YOUR TASKS>
**a)** In the forum thread about a mobile IR transmitter, what resistance is placed between the LED and +5V?
**b)** In the forum thread about a mobile IR transmitter, write out the stretch from "It's standard practice" through "pulses are common.", swapping "standard practice" for "common practice".

Can a 9V battery deliver that much current? It is only for a short while (2 us) the LED is on. Then it is of much much longer (24 us). I thought it might be better to use AAA batterys? To use 3 of them insted of one 9V battery. Can a AAA battery deliver more current than a 9V?

What do you think?
 
brodin said:
I am building a mobile IR-transmitter. It is going to be used outdoors with a rather high current through the LED. In my first prototype i used a 9V battery to a 5V vreg. Then there is a PIC12F675 controlling the LED. I am using a transistor connected to the PIC with a 20 ohm resistance between the LED and +5v. That would be 250 mA through the LED.

Can a 9V battery deliver that much current? It is only for a short while (2 us) the LED is on. Then it is of much much longer (24 us). I thought it might be better to use AAA batterys? To use 3 of them insted of one 9V battery. Can a AAA battery deliver more current than a 9V?

What do you think?

It's standard practice in IR remotes to have a large electrolytic on the supply to the LED (to provide the high currents for the short pulses), I explain this in my IR PIC tutorial. So the high current comes from the stored charge in the capacitor, not the battery - it's also usually higher than 250mA, 1A pulses are common.

EXCERPTED RECORDS>
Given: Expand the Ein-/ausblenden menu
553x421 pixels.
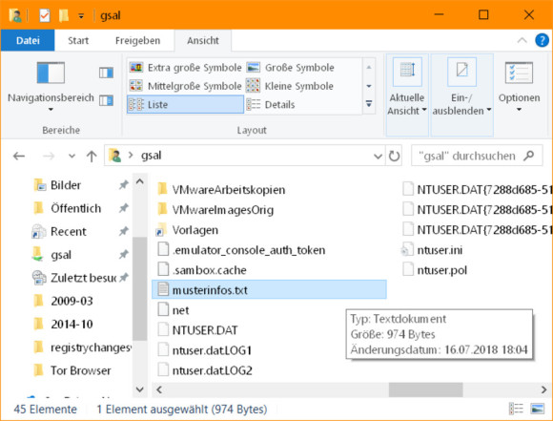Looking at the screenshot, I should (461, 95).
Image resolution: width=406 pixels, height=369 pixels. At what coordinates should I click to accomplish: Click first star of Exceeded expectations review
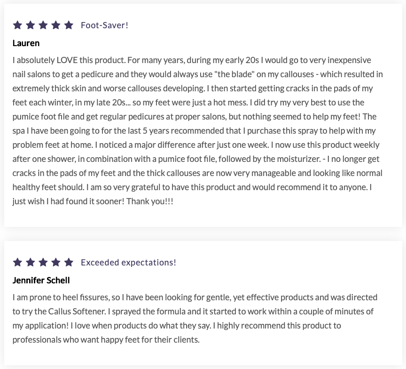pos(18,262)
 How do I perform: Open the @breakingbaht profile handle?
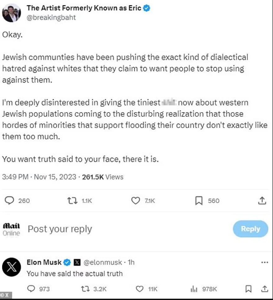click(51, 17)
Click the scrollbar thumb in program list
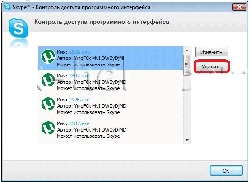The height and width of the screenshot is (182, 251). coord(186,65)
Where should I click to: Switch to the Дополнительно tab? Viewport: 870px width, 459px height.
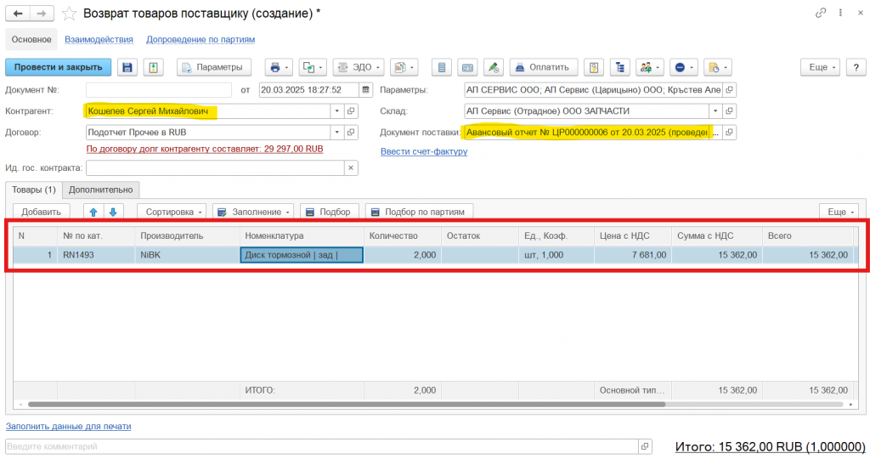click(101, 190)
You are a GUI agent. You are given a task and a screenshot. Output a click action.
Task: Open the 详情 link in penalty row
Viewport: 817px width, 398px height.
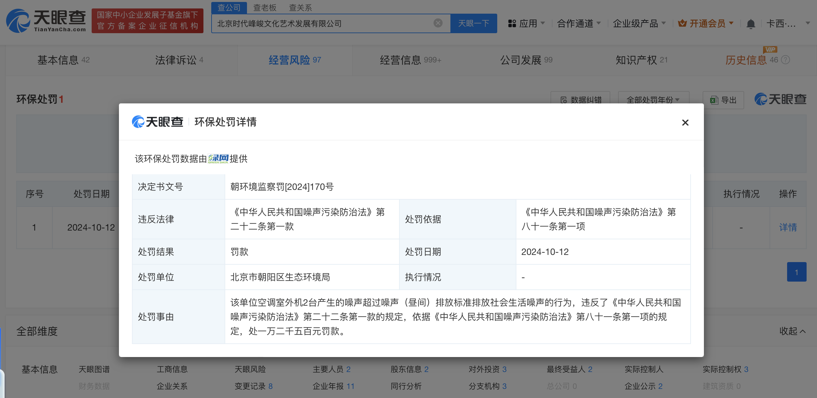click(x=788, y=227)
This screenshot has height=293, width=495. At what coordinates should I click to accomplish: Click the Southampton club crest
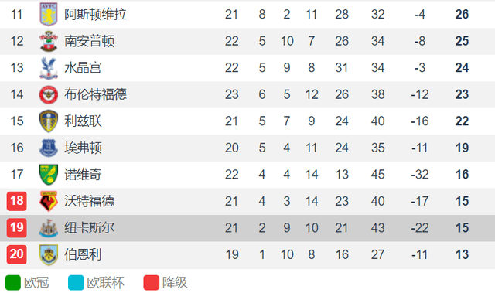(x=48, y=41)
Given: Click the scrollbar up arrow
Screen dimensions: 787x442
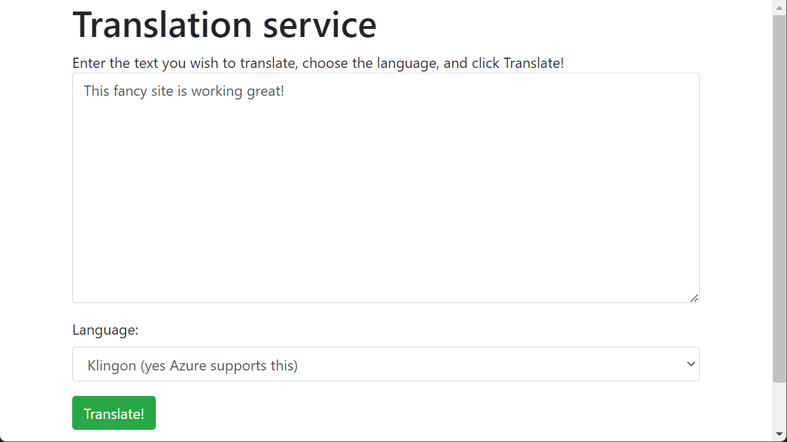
---
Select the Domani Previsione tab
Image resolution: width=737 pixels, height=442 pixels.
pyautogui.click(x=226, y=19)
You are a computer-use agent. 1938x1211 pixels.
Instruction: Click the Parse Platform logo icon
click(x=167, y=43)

TASK-BY-TASK SOLUTIONS>
**a)** 20 ohms

**b)**
It's common practice in IR remotes to have a large electrolytic on the supply to the LED (to provide the high currents for the short pulses), I explain this in my IR PIC tutorial. So the high current comes from the stored charge in the capacitor, not the battery - it's also usually higher than 250mA, 1A pulses are common.